What’s so egregious here? Well, according to Affinity, Apple has violated the first of those patents by producing the iPod, iPod touch, and iPhone and the second by selling the iPhone alone. And it’s done both despite having been told by Affinity that it’s in violation. Imagine! The nerve!
Affinity has asked the courts to prevent further infringement and, you know, if it’s not too much trouble, award monetary damages. The company’s suit also names AAMP, a Florida-based car audio company, as a defendant.
If the name Affinity Labs sounds familiar, it’s not that you have a bad case of “déjà sue”; Affinity previously sued Apple in March 2009 over two separate patents, which it claimed were violated by the App Store, the iTunes mobile app, and the process of transferring purchased digital music to an iPod via a computer. That case appears to still be pending in a Northern California District Court.
Besides being full of the kind of wrangling you’d expect, the objection also brings to light a couple of interesting points—notably, that Lodsys apparently doesn’t have a full copy of its license with Apple; the company accuses Cupertino of deliberately withholding the full terms of the agreement.
But how could that be? After all, doesn’t this whole thing revolve around the licensing terms? Both Mueller and intellectual property expert Patrick Igoe come to the same conclusion: Since Lodsys’s patents were purchased from IP firm Intellectual Ventures, an existing confidentiality agreement with IV may allow (or require) Apple to keep the terms hush-hush—even from Lodsys—unless ordered by a court.
Unsurprisingly, this all boils down to more delays, as Apple will likely now try to defend its intent to intervene, which will in turn likely require a hearing. Meanwhile, the fates of several independent developers continue to hang in the balance.
It’s pronounced “sthree”
Sometimes you win, and sometimes you lose. Apple got a little of both in a recent decision from the U.S. International Trade Commission, which ruled that the Mac OS infringes two patents held by a company called S3. In particular, the patents deal with texture compression in graphics chips. However, the ruling wasn’t all bad news: Parts of those patents, along with two other patents S3 was alleging Apple had infringed, were deemed invalid.
The ITC’s full six-member commission has to review Judge James Gildea’s findings, but if it passes that hurdle, the organization can potentially prevent some Macs from being imported into the U.S. However, the iPad and iPhone are clear of any penalties because of the two invalidated patents. In addition, Macs that use Nvidia graphics cards—the MacBook, MacBook Air, and Mac mini—have also escaped, since the ruling declares them to have an implied license.

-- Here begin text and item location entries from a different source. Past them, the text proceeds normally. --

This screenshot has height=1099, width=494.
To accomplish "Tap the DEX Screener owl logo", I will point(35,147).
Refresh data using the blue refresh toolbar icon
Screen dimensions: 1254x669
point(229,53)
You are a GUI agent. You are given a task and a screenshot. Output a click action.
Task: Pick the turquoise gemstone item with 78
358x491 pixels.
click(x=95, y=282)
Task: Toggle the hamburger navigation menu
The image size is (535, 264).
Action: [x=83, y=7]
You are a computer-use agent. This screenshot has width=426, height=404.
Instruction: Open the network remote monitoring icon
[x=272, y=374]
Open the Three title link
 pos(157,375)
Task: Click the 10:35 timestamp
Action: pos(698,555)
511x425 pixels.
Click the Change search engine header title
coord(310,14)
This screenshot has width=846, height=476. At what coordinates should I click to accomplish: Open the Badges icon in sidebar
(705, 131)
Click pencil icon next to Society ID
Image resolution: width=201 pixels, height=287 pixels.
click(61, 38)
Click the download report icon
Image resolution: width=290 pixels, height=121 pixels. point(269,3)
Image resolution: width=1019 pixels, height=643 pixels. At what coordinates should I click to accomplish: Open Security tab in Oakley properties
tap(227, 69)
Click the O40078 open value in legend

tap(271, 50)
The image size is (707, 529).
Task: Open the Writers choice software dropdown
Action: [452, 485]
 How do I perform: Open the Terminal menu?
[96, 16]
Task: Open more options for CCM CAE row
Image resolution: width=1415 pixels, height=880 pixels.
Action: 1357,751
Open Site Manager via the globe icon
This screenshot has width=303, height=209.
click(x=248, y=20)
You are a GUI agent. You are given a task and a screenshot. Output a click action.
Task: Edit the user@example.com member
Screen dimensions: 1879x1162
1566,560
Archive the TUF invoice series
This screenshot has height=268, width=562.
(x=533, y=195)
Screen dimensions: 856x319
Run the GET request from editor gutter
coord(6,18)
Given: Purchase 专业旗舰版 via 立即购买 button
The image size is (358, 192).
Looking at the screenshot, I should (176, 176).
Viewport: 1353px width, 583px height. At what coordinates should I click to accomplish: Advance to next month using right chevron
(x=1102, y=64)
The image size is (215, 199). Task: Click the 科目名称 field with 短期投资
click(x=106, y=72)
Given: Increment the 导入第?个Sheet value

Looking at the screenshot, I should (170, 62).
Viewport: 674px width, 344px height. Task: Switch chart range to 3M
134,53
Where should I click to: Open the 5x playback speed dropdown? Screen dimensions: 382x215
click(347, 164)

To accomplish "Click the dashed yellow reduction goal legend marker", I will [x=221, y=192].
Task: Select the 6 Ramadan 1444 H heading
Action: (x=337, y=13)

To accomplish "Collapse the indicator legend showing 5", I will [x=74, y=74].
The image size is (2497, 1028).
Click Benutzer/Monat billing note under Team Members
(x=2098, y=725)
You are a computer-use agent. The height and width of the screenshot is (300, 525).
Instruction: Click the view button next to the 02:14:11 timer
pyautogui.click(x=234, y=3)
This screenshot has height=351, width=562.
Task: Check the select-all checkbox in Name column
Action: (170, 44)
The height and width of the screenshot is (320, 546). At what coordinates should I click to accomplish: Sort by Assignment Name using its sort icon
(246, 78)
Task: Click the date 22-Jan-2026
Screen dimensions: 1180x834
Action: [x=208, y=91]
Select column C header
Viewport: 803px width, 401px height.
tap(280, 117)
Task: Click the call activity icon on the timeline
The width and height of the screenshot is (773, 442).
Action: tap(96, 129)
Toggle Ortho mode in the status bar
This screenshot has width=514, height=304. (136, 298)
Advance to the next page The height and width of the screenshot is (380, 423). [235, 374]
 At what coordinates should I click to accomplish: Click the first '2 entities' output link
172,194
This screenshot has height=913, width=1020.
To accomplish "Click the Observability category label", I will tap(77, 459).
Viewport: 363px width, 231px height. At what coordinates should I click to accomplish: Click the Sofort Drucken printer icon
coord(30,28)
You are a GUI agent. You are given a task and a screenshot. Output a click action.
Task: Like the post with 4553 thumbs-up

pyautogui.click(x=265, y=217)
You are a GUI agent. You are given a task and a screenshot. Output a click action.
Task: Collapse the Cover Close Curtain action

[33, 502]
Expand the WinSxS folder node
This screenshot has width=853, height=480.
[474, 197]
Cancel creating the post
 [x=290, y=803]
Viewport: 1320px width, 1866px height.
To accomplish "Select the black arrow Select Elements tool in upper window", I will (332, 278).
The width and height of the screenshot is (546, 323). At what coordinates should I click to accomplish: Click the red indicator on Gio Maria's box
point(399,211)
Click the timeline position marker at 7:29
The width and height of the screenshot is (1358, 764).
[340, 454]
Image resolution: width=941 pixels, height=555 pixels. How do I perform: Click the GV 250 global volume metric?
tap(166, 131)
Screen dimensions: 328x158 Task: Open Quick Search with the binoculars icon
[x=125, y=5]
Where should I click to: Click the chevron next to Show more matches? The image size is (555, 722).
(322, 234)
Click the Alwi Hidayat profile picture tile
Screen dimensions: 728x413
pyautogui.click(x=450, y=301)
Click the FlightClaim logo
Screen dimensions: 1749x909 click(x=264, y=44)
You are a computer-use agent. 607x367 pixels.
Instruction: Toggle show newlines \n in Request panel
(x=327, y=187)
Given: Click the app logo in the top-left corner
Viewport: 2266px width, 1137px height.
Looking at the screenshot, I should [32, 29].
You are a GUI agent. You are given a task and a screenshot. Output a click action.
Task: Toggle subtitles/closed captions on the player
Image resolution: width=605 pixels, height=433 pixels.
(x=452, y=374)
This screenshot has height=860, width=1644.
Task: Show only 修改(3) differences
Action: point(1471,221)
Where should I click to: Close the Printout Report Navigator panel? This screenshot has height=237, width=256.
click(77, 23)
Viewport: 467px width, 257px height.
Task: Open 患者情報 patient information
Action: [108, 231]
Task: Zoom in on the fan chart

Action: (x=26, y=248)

Also worth noting? Earlier this month, S3 got itself snapped up by none other than HTC, a move the Taiwan-based company made in order to bolster its own patent dispute with Apple. The $300 million deal is still in the process of being finalized, but it seems pretty clear this is just another move in the arms race portion of the patent war.
Franken-ly, my dear…
Senator Al Franken (D-MN) is speaking out against the proposed merger between rival cell-phone carriers AT&T and T-Mobile. In a lengthy letter to the Federal Communications Commission and Department of Justice, he urged the government agencies to deny the deal, stating that it would stifle competition, raise prices, potentially reduce jobs, and generally be a “bad thing.” (We’re reading between the lines on that last part.)
In his letter, Franken points to the long history of AT&T’s control of the domestic telephone market, a monopoly that wasn’t broken up until 1984, as well as other mergers and acquisitions that the government previously sought fit to block because of anticompetitive reasons.
However, his pleas may fall on deaf ears. Franken also campaigned vociferously against the Comcast/Universal merger, but that deal still won federal approval earlier this year. So perhaps it’s time we all prepare ourselves for a future managed by increasingly giant corporations, who only have our best interests at heart—right?